In 1997, the Fish & Wildlife Service (FWS) estimated that there were 105.5 million acres of wetlands in the continental U.S. Of this total, 100.5 million acres (95 percent) were freshwater wetlands and 5 million acres (5 percent) saltwater wetlands.

FWS estimated the wetland loss rate in 1997 at 58,500 acres -- annually an 80 percent reduction from the previous decade. Even so, there was a net loss of 644,000 acres of wetlands between 1986 and 1997.

The major causes of wetland losses were urban development (30%), agriculture (26%), forestry (23%), and rural development (21%).
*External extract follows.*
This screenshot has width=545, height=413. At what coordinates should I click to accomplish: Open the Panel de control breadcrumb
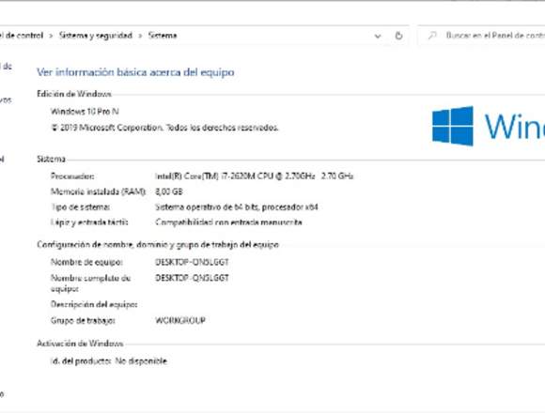point(22,36)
History of Wetland Regulation

The stance of U.S. government and society toward wetlands has evolved since the time that the U.S. was a frontier nation with seemingly unlimited natural resources, and waterways were one of the few economical forms of transportation across its vast distances. Wetlands then were generally considered a nuisance or waste. Filling them in was considered progress -- replacing mosquito hatcheries and malaria incubators with farms or cities.
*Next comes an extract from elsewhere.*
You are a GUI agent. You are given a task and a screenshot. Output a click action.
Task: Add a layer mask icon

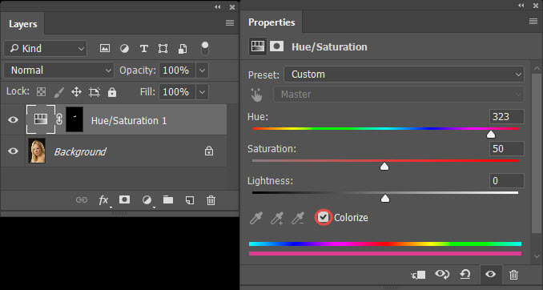[125, 199]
The historical role of the U.S. Army Corps of Engineers was to support transportation on inland waterways by (among other things) dredging channels in rivers and harbors. The dredged sediment had to be disposed of somewhere, and it often was used as "fill" material to create dry landforms in places that once were coastlines, estuaries, or wetlands. The Corps' role was deeply established in laws like the Rivers and Harbors Act of 1899. Federal regulatory authority could be based solidly on the Commerce Clause of the Constitution, since navigable waters were essential to interstate commerce.

Attitudes about wetlands had changed by the advent of the modern environmental movement, -- as understanding grew of the many environmental benefits of wetlands, and the many environmental risks from disposal of contaminated dredge spoil.

The Clean Water Act of 1972 (specifically Section 404) revolutionized federal regulation of wetlands by prohibiting discharge of dredged or fill material into navigable waters without a permit from the Corps for a specific disposal site. The law gave the newly created environmental agency, EPA, authority to veto a disposal site if it found that discharges would have an unacceptably adverse effect on municipal water supplies, shellfish beds and fishery areas, wildlife, or recreational uses.

Thus began three decades of joint Corps-EPA regulation. Section 404, which had evolved over decades from laws meant to remove obstacles to navigation, was "re-purposed" into an instrument for protecting water quality and wetlands. Moreover, the Clean Water Act's main thrust of minimizing discharge of pollutants into waters was also "re-purposed" for wetland protection by defining fill as a pollutant.

Embedded in the law's very structure was a creative tension between the two missions -- and the two agencies.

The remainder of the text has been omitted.